Only one stretch of the material below is wanted: everything from the line containing "Screen dimensions: 1288x693" down to the line containing "The width and", both ends included. Repeat it exactly and skip the pictures.

***** PROVIDED INFORMATION *****

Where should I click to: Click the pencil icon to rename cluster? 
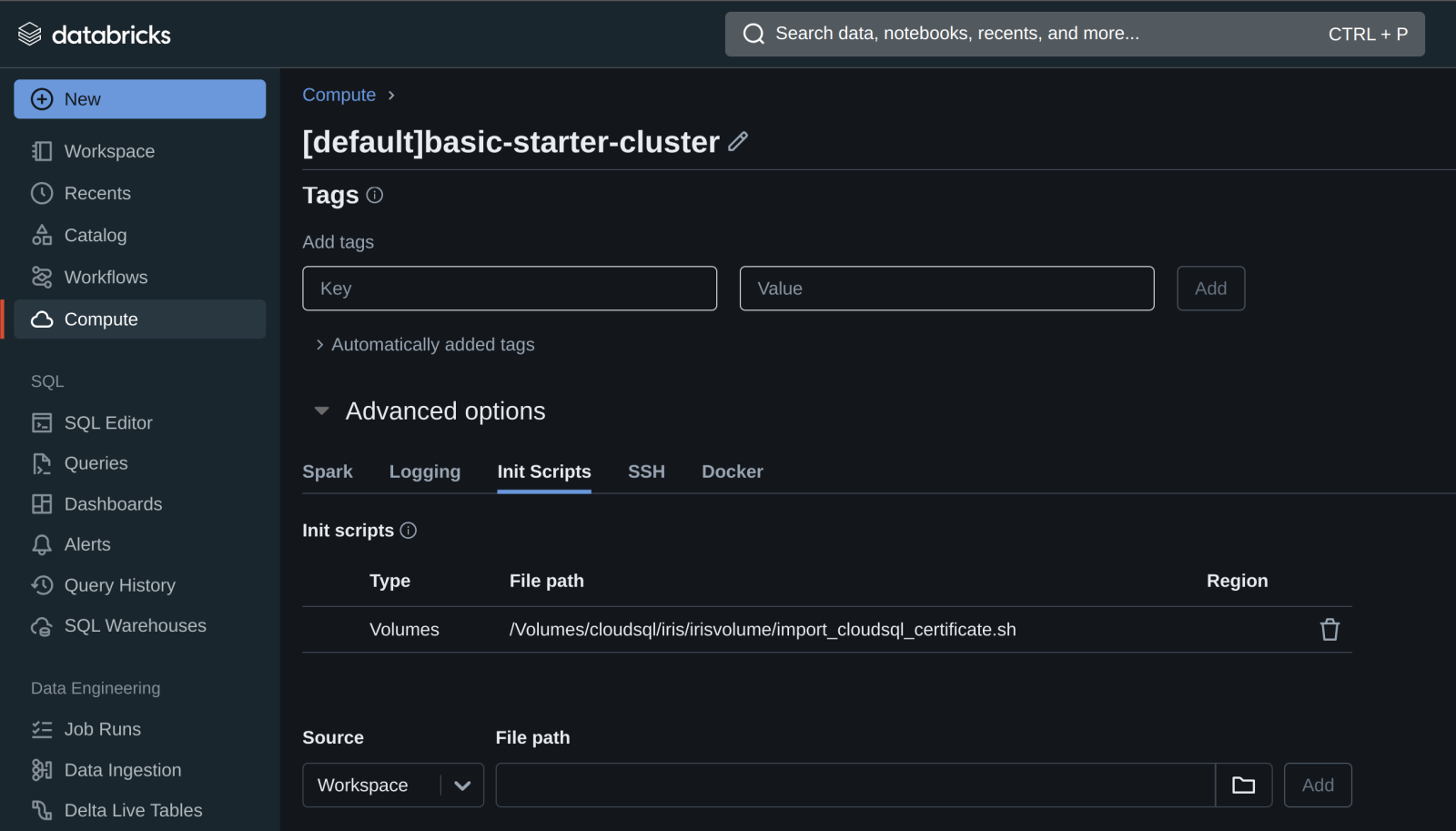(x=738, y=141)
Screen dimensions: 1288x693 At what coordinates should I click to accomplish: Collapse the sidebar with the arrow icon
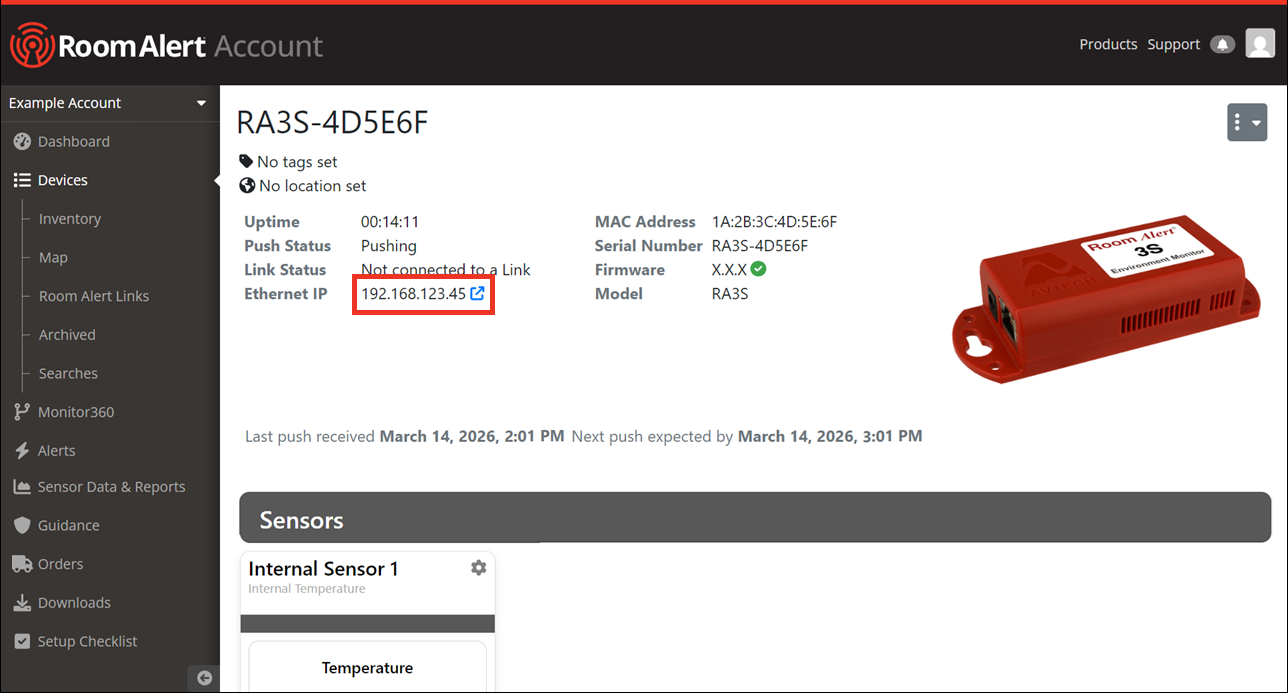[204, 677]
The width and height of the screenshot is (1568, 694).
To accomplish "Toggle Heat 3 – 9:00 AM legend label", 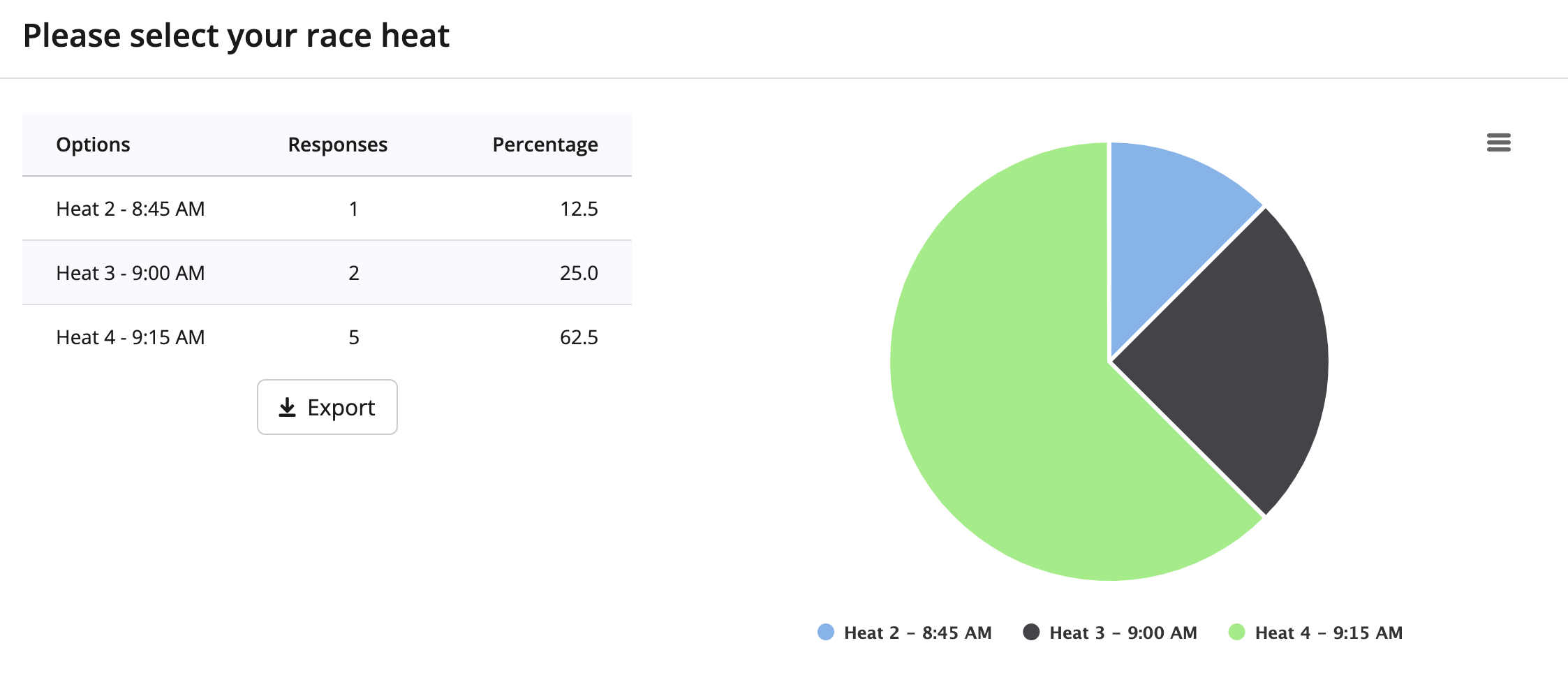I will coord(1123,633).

*****

## [RESULT OF THE EXERCISE]
Screen dimensions: 1288x693 At what coordinates should I click to accomplish: Collapse the sidebar with the arrow icon
[204, 677]
The width and height of the screenshot is (1568, 694).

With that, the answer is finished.